Further experiments revealed that sex hormones were responsible for the different dopamine responses in male and female rats. Ovaries are the primary source of sex hormones in females, producing estrogen, progesterone, and small amounts of testosterone. The researchers found that female rats whose ovaries had been removed—ovariectomized (OVX) animals—responded to fentanyl similarly to males, with increasing amounts of dopamine released and an increase in opioid-seeking behavior. In contrast, males that were given estrogen (estrodiol, E2) exhibited dopamine responses and opioid-seeking behavior similar to that of females.

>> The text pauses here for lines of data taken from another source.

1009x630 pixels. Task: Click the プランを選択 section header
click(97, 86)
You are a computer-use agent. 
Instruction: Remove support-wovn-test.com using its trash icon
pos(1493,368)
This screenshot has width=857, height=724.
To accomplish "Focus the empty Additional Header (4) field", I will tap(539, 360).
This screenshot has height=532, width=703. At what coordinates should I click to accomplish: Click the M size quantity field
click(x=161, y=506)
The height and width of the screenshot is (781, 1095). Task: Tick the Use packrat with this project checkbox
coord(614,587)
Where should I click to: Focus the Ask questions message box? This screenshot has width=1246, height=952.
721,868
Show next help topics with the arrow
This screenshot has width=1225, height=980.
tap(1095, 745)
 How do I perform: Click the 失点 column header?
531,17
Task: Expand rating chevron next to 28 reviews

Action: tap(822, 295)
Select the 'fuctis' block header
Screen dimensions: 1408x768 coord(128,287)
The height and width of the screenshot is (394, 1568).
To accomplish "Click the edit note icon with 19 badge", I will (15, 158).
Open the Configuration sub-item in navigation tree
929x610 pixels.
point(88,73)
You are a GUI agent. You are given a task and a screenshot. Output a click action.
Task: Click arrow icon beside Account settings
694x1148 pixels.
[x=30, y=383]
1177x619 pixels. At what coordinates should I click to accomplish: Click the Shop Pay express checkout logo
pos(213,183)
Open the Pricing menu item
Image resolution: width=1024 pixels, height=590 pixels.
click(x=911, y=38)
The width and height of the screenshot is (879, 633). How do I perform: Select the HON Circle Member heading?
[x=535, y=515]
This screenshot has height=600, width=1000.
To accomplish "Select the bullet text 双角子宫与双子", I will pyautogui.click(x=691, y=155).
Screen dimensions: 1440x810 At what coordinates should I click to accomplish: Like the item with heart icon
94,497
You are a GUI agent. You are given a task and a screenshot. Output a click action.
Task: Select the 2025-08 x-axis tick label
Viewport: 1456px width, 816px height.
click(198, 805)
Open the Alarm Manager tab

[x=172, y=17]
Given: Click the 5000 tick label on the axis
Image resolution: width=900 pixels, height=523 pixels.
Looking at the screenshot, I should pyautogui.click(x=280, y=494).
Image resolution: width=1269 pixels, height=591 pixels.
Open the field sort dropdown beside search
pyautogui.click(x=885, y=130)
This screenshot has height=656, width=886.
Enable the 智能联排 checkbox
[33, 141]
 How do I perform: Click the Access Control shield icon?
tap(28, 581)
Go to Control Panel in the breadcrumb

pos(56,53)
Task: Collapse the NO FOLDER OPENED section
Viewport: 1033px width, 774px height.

“By linking instrumental opioid use with real-time reward circuit activity across several weeks, we identify hormonally regulated pain-induced neuroadaptations within VTADA systems under hormonal regulation, which drive excessive opioid use,” the authors reported. “While pain relief is a primary motivator for opioid misuse, our findings highlight a critical role for hormonal regulation in opioid vulnerability under conditions of pain and begin to address a major gap in our current understanding.”
The findings suggest that a drop in estrogen levels with menopause may help explain why older women have higher rates of opioid abuse compared to younger women, Higginbotham said. “Our findings suggest that high E2—relative to other circulating hormones—may add resilience against opioid misuse in pain,” the team noted.
Moron-Concepcion stated, “What we can do now is start thinking about how to find the right balance of hormones to prevent opioid use disorder in people with chronic pain. We haven’t yet looked at the role of other sex hormones such as testosterone or progesterone. Is there a perfect combination of hormones that can reverse the effects of pain on opioid use? That’s something we’d like to find out.”
Higginbotham added, “We focused on estrogen in this study, but I doubt the effect we saw is due to estrogen alone. It is more likely to be the balance of all the sex hormones in the body that influences risk. Men and women have the same sex hormones, just in different amounts, and our data suggest that females have a more protective balance than males. But if that balance changes, the risk of developing opioid use disorder could change, too.”
Reporting on their findings, the authors further stated, “To advance pain treatment in the face of the opioid crisis, it is imperative that we delineate how biological sex and hormone mechanisms predispose certain populations for higher misuse liability and that we use this knowledge to improve individualized treatment strategies.”